'''
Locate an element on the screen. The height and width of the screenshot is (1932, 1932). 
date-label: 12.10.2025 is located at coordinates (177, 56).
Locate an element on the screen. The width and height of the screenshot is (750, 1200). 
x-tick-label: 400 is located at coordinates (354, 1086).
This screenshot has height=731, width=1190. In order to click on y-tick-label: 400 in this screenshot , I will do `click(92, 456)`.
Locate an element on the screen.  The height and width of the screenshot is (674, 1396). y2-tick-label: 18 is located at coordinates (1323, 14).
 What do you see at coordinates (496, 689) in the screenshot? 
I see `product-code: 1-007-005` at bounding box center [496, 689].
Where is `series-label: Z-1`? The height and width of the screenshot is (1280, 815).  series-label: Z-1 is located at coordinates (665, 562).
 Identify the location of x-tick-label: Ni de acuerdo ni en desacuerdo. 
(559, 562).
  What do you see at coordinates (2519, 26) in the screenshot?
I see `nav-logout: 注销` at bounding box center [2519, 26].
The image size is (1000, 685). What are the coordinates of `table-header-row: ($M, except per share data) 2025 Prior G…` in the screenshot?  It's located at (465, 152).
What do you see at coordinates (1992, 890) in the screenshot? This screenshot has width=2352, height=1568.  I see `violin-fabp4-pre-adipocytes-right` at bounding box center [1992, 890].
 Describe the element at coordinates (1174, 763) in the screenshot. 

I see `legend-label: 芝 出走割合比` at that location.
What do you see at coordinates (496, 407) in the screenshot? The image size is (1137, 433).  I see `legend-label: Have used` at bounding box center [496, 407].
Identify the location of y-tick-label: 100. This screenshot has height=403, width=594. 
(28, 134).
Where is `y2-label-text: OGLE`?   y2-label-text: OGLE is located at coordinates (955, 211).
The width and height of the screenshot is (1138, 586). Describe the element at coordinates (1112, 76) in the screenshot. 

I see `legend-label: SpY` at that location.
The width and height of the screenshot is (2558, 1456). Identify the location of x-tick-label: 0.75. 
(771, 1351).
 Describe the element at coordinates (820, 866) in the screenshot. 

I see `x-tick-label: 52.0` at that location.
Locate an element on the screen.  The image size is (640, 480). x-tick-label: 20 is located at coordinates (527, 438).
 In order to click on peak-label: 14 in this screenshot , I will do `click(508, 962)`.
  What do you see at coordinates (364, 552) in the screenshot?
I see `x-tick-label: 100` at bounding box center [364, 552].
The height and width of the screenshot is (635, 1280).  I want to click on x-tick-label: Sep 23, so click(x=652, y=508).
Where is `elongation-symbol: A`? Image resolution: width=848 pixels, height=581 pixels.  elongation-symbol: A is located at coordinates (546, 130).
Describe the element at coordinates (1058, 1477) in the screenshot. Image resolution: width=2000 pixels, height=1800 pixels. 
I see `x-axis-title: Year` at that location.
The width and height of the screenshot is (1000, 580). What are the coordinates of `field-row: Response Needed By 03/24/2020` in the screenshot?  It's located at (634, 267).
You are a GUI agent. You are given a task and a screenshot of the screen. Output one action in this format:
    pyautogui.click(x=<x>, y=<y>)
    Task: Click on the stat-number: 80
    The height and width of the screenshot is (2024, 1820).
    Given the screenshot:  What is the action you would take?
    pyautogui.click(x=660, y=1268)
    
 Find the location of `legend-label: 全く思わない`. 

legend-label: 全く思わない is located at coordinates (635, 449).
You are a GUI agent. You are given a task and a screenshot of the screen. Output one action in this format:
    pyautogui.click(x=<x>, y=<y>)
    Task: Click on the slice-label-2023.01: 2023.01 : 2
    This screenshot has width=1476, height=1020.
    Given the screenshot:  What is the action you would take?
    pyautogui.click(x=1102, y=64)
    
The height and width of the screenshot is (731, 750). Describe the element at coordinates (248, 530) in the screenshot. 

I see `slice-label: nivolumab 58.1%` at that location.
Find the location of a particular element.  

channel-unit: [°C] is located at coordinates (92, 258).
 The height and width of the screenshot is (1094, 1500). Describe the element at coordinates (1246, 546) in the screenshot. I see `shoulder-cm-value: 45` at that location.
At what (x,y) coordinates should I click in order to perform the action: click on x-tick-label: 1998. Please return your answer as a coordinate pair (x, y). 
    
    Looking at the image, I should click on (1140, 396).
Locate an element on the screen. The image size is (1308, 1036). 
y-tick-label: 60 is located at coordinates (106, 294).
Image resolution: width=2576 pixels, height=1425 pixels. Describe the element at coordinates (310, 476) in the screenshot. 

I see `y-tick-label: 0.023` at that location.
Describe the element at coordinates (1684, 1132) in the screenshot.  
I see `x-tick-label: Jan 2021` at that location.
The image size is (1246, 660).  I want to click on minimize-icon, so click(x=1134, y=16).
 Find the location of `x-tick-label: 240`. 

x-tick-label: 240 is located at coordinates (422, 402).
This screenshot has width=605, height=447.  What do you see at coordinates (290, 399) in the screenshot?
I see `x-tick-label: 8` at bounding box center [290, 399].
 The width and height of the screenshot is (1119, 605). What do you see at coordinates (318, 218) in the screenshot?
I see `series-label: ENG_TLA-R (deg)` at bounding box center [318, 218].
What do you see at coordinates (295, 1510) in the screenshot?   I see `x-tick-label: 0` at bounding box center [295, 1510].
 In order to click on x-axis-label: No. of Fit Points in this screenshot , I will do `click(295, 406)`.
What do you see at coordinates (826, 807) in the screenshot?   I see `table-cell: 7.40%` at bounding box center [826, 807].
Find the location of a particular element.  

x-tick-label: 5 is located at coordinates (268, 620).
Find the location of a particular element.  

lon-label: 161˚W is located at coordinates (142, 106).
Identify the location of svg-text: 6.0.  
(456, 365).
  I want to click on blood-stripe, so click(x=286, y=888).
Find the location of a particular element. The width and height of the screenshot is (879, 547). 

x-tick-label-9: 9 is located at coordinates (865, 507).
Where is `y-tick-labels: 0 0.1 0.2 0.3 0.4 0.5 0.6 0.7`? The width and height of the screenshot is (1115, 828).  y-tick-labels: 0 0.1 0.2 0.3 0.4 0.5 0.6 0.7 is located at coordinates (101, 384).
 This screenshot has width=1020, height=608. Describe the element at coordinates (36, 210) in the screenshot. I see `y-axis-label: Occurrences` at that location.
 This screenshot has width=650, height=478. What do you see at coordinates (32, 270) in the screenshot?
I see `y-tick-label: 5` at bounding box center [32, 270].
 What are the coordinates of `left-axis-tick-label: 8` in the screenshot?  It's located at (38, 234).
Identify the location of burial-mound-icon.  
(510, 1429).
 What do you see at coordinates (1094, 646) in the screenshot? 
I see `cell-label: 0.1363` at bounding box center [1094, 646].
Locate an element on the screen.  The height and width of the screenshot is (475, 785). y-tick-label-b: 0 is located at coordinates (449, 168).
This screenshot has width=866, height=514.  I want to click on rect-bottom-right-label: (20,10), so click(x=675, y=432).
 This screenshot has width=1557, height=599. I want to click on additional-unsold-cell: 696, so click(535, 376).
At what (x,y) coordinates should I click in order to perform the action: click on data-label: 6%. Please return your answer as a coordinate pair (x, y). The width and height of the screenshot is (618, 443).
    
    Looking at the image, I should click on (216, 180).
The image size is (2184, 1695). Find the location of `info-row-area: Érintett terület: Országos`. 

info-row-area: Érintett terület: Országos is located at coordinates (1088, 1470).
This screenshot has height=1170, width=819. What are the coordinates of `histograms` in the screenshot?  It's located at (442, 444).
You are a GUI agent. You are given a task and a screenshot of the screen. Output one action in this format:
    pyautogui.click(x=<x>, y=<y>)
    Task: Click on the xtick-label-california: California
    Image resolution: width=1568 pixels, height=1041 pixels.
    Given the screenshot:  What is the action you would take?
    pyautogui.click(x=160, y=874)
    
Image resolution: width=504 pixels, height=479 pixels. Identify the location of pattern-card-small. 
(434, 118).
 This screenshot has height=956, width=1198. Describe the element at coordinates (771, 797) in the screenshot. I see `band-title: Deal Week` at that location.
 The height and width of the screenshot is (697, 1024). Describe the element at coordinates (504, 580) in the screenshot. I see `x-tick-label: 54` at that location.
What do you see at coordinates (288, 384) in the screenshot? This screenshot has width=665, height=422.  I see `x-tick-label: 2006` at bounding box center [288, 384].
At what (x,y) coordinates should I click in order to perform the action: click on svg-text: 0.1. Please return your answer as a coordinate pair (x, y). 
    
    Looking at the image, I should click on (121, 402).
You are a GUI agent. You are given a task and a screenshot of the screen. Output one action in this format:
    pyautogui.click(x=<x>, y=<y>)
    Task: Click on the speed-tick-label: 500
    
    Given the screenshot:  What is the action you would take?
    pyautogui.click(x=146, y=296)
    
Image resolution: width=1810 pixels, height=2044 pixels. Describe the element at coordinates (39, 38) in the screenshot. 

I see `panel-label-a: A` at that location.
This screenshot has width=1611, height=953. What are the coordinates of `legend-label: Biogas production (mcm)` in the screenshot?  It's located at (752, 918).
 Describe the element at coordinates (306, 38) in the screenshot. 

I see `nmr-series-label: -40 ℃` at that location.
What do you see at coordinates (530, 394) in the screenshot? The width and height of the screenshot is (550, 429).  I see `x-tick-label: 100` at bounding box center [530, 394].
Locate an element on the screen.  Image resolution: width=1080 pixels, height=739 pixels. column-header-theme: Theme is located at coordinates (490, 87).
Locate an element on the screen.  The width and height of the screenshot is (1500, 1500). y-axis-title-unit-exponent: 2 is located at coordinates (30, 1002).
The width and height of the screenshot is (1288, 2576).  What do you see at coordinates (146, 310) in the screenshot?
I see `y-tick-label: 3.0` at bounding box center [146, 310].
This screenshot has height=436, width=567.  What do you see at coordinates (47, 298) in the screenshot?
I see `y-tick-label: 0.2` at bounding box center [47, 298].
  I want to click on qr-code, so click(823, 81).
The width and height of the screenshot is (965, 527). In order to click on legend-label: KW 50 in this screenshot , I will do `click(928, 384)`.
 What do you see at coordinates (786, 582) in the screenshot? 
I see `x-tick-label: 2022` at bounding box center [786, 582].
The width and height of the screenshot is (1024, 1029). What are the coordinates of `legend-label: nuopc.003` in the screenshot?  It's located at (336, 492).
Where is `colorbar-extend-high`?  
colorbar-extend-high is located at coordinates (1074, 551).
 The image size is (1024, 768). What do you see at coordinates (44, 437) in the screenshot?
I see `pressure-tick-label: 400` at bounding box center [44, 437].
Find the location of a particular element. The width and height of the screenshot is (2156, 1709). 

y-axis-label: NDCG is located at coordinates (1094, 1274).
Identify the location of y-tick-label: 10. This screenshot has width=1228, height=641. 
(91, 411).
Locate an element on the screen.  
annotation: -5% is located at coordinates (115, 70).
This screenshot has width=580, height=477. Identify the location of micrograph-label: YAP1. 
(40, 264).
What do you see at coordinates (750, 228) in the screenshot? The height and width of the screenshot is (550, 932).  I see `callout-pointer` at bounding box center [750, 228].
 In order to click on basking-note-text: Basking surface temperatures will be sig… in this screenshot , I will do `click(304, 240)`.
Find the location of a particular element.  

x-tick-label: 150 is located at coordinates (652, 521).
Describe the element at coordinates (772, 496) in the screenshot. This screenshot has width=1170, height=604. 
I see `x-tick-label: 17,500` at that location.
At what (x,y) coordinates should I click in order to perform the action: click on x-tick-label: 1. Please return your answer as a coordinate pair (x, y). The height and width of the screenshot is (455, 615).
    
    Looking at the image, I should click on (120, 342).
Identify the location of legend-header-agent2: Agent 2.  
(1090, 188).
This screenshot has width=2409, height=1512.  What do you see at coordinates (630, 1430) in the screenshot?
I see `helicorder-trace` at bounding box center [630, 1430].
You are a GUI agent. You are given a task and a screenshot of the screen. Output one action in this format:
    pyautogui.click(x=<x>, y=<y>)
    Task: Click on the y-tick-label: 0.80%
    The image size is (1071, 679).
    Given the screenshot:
'''
Can you rewrite the data starting at the line that has "Identify the location of legend-header-agent2: Agent" and stopping after the line that has "center [630, 1430].", with "location" changed to "position" and nothing else altered?

SOLUTION TO THIS PROBLEM:
Identify the position of legend-header-agent2: Agent 2.  
(1090, 188).
This screenshot has width=2409, height=1512.  What do you see at coordinates (630, 1430) in the screenshot?
I see `helicorder-trace` at bounding box center [630, 1430].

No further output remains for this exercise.